Moet artikel 62, lid 1, juncto artikel 62, lid 2, van [verordening nr. 883/2004] aldus worden uitgelegd dat het bevoegde orgaan van de lidstaat van woonplaats bij werkloosheid van een werknemer voor de berekening van de uitkering eveneens moet uitgaan van het ‚loon’ dat de betrokkene voor zijn laatste werkzaamheden op het grondgebied van dat orgaan ‚heeft genoten’, wanneer dat loon krachtens de door het bevoegde orgaan toe te passen nationale wetgeving niet in aanmerking kan worden genomen voor de werkloosheidsuitkering omdat dit loon niet over de vereiste duur is genoten en er in plaats daarvan is voorzien in een fictieve berekening van de uitkering?
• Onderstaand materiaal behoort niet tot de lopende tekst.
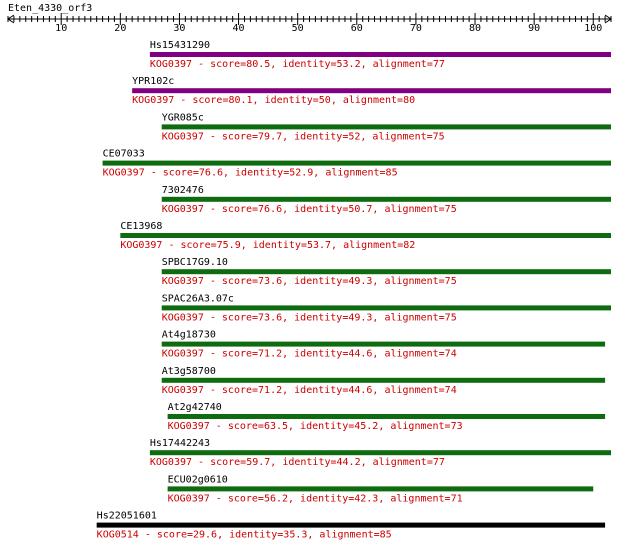 This screenshot has height=545, width=620. What do you see at coordinates (179, 28) in the screenshot?
I see `tick-label: 30` at bounding box center [179, 28].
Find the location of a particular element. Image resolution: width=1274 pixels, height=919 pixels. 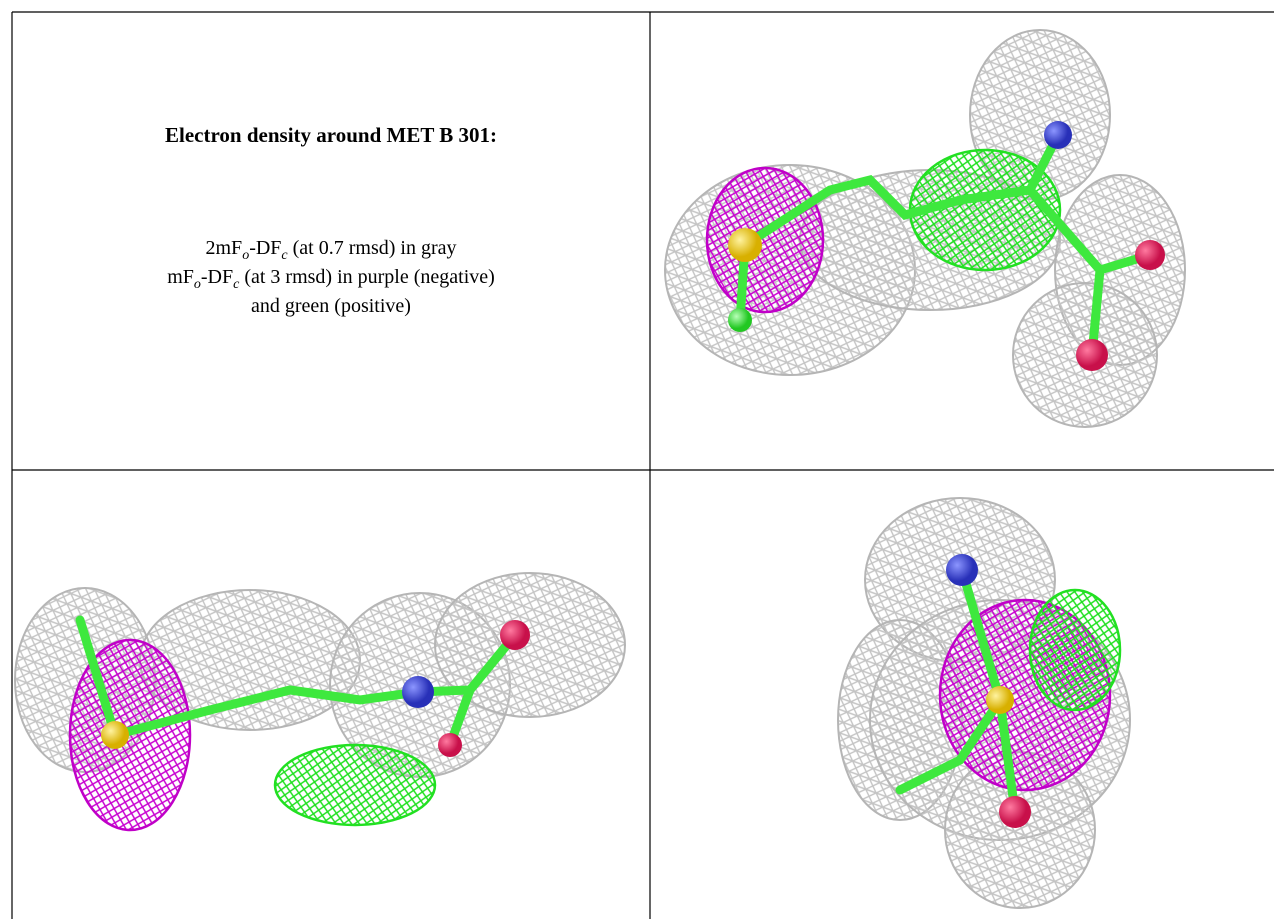

text: 2mF is located at coordinates (224, 248).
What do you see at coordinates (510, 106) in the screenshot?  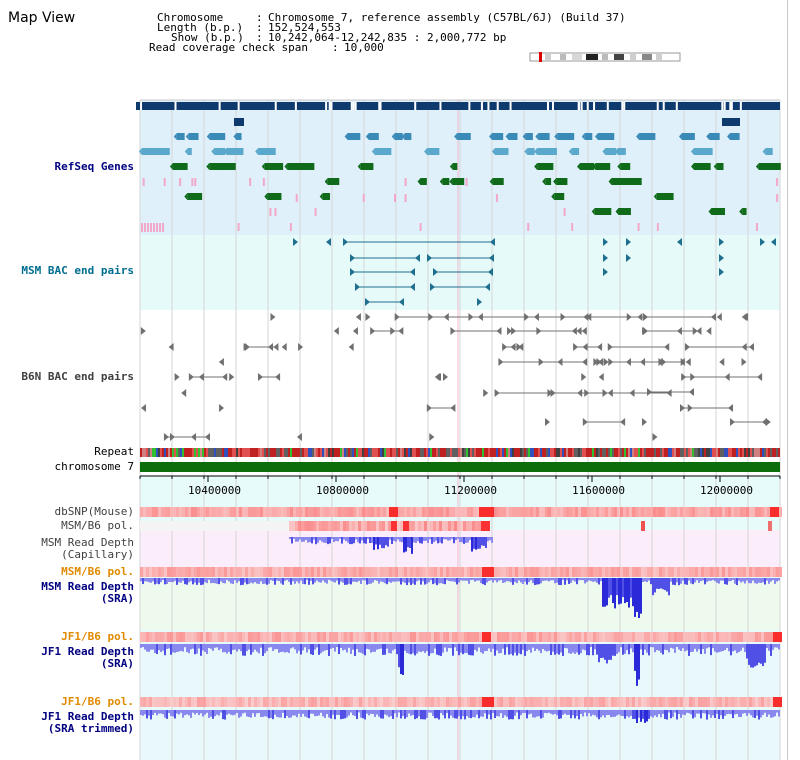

Moet artikel 62, lid 1, juncto artikel 62, lid 2, van [verordening nr. 883/2004] aldus worden uitgelegd dat het bevoegde orgaan van de lidstaat van woonplaats bij werkloosheid van een werknemer voor de berekening van de uitkering eveneens moet uitgaan van het ‚loon’ dat de betrokkene voor zijn laatste werkzaamheden op het grondgebied van dat orgaan ‚heeft genoten’, wanneer dat loon krachtens de door het bevoegde orgaan toe te passen nationale wetgeving wegens het ontbreken van een tijdige afrekening niet mag dienen als grondslag voor de berekening van de uitkering in de referentieperiode en er in plaats daarvan is voorzien in een fictieve berekening van de uitkering?”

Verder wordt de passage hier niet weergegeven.